Deletions in the TCA cycle and ETC genes enhance tolerance to aminoglycosides.

In the mid-exponential phase (t=3.5 h), E. coli MG1655 wild-type and knockout strains underwent (A) streptomycin, (B) gentamicin, and (C) amikacin treatments at a concentration of 50 μg/ml for a duration of 5 hours. Following the treatments, cells were washed to eliminate the antibiotics and then plated on LB agar plates to quantify the surviving cell fractions. CFU: Colony forming units. WT: Wild type. For pairwise comparisons, one-way ANOVA with Dunnett’s post hoc test was used where *, P < 0.05, **, P < 0.01, ***, P < 0.001, and ****, P < 0.0001. N=3. Data points represent mean and standard error.

The observed tolerance in the mutant strains is not linked to cell growth.

(A) Growth of E. coli MG1655 wild type, ΔsucA, ΔgltA, ΔnuoI, and Δicd strains was assessed by measuring the number of cells per ml with flow cytometry. (B) The cells of both the E. coli MG1655 WT and mutant strains were collected from the cultures at indicated time intervals and then subjected to gentamicin treatment. The figure shows the colony-forming unit (CFU) levels of both the treated and untreated cultures, indicating the surviving and total cell population, respectively. N=3. Data points represent mean and standard error.

Comparable ATP levels, redox activities, and cytoplasmic pH levels were observed between the wild-type and mutant strains.

(A) RSG staining was conducted by suspending wild-type and mutant strains in 0.85% sodium chloride solution during the mid-exponential and early stationary phases, as outlined in the Materials and Methods section. (B) The ATP levels were measured in wild type and mutant cells during the mid-exponential and early stationary growth phases. (C) Comparison of the cytoplasmic pH of the WT and mutant cells during the mid-exponential and stationary phases was performed using using the ratiometric pHluorin. For pairwise comparisons, one-way ANOVA with Dunnett’s post hoc test was used where *, P < 0.05, **, P < 0.01, ***, and P < 0.001. N ≥ 3. Data points represent mean and standard error.

Deletion of genes associated with the TCA cycle and electron transport chain showed no significant alteration in drug uptake.

(A) Exemplary quantification of gentamicin-Texas red uptake in cells during the exponential growth phase. (B) Gentamicin-Texas red staining was performed on cells in the mid-exponential phase for both the wild-type and mutant strains, followed by fluorescence measurement using flow cytometry after one hour. For pairwise comparisons, one-way ANOVA with Dunnett’s post hoc test was used (no statistical significance was detected). N=3. Data points represent mean and standard error.

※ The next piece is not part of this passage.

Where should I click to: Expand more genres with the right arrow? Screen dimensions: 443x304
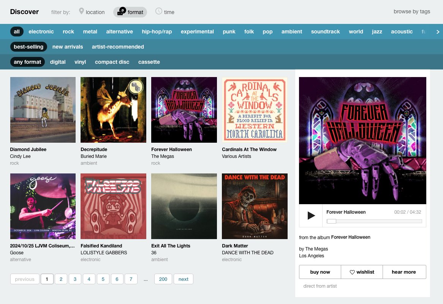tap(438, 32)
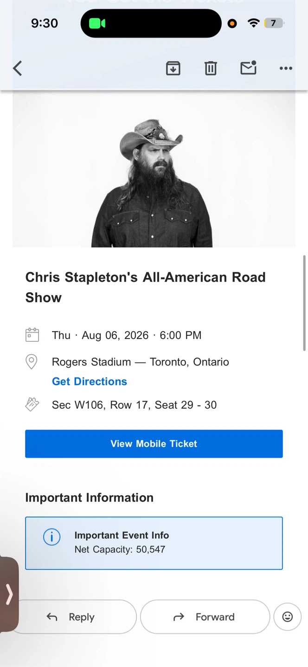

The dysregulation of membrane potential is not correlated with the observed aminoglycoside tolerance.

Deletion of TCA cycle and electron transport chain involved strains showed no significant change in PMF. Mid-exponential and early stationary phase cells of wild type and mutant strains were stained with DiSC3(5), and at specified time intervals their fluorescence was measured using a plate reader. Cells were treated with gentamicin after 20 minutes and fluorescence was measured again. N=4. Data points represent mean and standard error.

Proteomics data on the mutant strains, exhibiting increased gentamicin tolerance, indicates upregulation in proteins linked to energy metabolism.

Cells from both wild-type and mutant strains at the mid-exponential phase (t=3.5 h) were collected after which protein extraction and digestion were carried out for Liquid Chromatography–Mass Spectrometry (LC-MS) analysis. The STRING visual network depicts upregulated protein interactions of ΔsucA (A), ΔgltA (B) and ΔnuoI (C) mutants. The thickness of edges in the network reflects the strength of data support, derived from curated databases, experimental data, gene neighborhood, gene fusions, co-occurrence, co-expression, protein homology, and text mining. The protein clusters and their corresponding gene names are visually distinguished through color-coding on the networks. The panels D-F depict functional enrichments in the protein network for ΔsucA (D), ΔgltA (E), and ΔnuoI (F) mutants. This includes information on the number of proteins associated with the enrichment strength and the false discovery rate (FDR) indicating the significance of enrichment through P-value (calculated using the Benjamini-Hochberg method). N= 3.

Proteomics data on the mutant strains, exhibiting increased gentamicin tolerance, reveals downregulation in proteins associated with ribosomes.

The STRING visual network displays upregulated protein interactions for ΔsucA (A), ΔgltA (B), and ΔnuoI (C) mutants. Panels D-F provide details on functional enrichments in the protein network for ΔsucA (D), ΔgltA (E), and ΔnuoI (F) mutants. N= 3.